Hazel Gaynor is the New York Times and USA Today bestselling author of The Girl Who Came Home and A Memory of Violets. She writes regularly for the national press, magazines and websites in Ireland and the UK.
Evangeline Holland is the founder and editor of Edwardian Promenade, the number one blog for lovers of World War I, the Gilded Age, and Belle Époque France with nearly forty thousand unique viewers a month. In addition, she blogs at Modern Belles of History. Her fiction includes An Ideal Duchess and its sequel, crafted in the tradition of Edith Warton.
Marci Jefferson is the author of Girl on the Golden Coin: A Novel of Frances Stuart, which Publisher’s Weekly called “intoxicating.” Her second novel, The Enchantress of Paris, will release in Spring 2015 from Thomas Dunne Books.
Kate Kerrigan is the New York Times bestselling author of The Ellis Island trilogy. In addition she has written for the Irish Tatler, a Dublin-based newspaper, as well as The Irish Mail and a RTE radio show, Sunday Miscellany.
Jennifer Robson is the USA Today and international bestselling author of Somewhere in France and After the War is Over. She holds a doctorate in Modern History from the University of Oxford, where she was a Commonwealth Scholar and SSHRC Doctoral Fellow. Jennifer lives in Toronto with her husband and young children.
Heather Webb is an author, freelance editor, and blogger at award-winning writing sites WriterUnboxed.com and RomanceUniversity.org. Heather is a member of the Historical Novel Society and the Women’s Fiction Writers Association, and she may also be found teaching craftbased courses at a local college.
Beatriz Williams is the New York Times, USA Today, and international bestselling author of The Secret Life of Violet Grant and A Hundred Summers. A graduate of Stanford University with an MBA from Columbia, Beatriz spent several years in New York and London hiding her early attempts at fiction, first on company laptops as a corporate and communications strategy consultant, and then as an at-home producer of small persons. She now lives with her husband and four children near the Connecticut shore, where she divides her time between writing and laundry.
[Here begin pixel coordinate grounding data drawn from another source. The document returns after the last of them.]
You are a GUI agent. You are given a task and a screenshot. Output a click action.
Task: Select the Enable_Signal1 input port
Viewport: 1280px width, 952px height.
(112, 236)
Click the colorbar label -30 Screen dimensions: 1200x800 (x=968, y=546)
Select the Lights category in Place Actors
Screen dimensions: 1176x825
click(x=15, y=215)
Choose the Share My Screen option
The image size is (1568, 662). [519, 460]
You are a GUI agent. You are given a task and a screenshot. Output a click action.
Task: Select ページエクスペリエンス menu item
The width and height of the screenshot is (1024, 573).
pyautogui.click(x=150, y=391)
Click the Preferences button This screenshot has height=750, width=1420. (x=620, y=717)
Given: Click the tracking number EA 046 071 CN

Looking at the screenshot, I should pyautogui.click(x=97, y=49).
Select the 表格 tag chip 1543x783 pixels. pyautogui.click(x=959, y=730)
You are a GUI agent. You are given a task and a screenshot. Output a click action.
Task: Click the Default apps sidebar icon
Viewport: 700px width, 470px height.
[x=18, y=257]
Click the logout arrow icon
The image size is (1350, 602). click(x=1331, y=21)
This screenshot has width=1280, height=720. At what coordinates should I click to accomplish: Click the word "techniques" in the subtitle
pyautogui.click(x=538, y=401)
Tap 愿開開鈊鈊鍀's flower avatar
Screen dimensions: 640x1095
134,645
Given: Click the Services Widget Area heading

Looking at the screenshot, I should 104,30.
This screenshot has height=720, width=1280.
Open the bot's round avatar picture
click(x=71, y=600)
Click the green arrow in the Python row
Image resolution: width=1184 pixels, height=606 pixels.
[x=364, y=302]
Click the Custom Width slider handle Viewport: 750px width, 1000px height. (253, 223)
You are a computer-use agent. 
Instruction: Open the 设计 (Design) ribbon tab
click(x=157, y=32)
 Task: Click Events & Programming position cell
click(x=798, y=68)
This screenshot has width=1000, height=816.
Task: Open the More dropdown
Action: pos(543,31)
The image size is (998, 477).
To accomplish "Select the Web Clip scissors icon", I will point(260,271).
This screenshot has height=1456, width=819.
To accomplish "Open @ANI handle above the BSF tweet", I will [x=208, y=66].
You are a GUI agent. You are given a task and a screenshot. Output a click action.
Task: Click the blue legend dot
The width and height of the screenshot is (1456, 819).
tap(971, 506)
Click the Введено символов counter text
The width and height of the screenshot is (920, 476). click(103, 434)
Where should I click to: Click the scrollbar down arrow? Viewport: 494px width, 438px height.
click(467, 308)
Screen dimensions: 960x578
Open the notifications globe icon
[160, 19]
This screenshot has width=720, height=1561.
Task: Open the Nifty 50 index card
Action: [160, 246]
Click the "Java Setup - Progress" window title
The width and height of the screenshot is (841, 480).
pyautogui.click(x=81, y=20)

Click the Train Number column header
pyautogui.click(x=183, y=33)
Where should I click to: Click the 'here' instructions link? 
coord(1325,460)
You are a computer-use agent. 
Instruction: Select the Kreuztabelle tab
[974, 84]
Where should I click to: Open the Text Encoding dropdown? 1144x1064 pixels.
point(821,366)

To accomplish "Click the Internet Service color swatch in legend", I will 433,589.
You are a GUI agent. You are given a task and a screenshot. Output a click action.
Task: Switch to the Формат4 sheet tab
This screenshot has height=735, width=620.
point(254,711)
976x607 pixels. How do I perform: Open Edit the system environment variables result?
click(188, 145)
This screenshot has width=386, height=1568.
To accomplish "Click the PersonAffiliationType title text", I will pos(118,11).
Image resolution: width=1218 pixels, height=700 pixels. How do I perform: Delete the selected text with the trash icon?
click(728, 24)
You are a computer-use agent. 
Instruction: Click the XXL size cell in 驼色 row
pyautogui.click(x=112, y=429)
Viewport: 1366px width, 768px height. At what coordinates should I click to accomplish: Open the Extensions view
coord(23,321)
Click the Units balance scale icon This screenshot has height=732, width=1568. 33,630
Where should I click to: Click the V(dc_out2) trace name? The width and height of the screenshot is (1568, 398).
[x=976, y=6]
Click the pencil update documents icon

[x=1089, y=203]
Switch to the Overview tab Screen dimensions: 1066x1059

William Morrow will publish her forthcoming hardcover, A Certain Age, in the summer of 2016.
Lauren Willig is the New York Times bestselling author of eleven works of historical fiction. Her books have been translated into over a dozen languages, awarded the RITA, Booksellers Best and Golden Leaf awards, and chosen for the American Library Association’s annual list of the best genre fiction. She lives in New York City, where she now writes full time.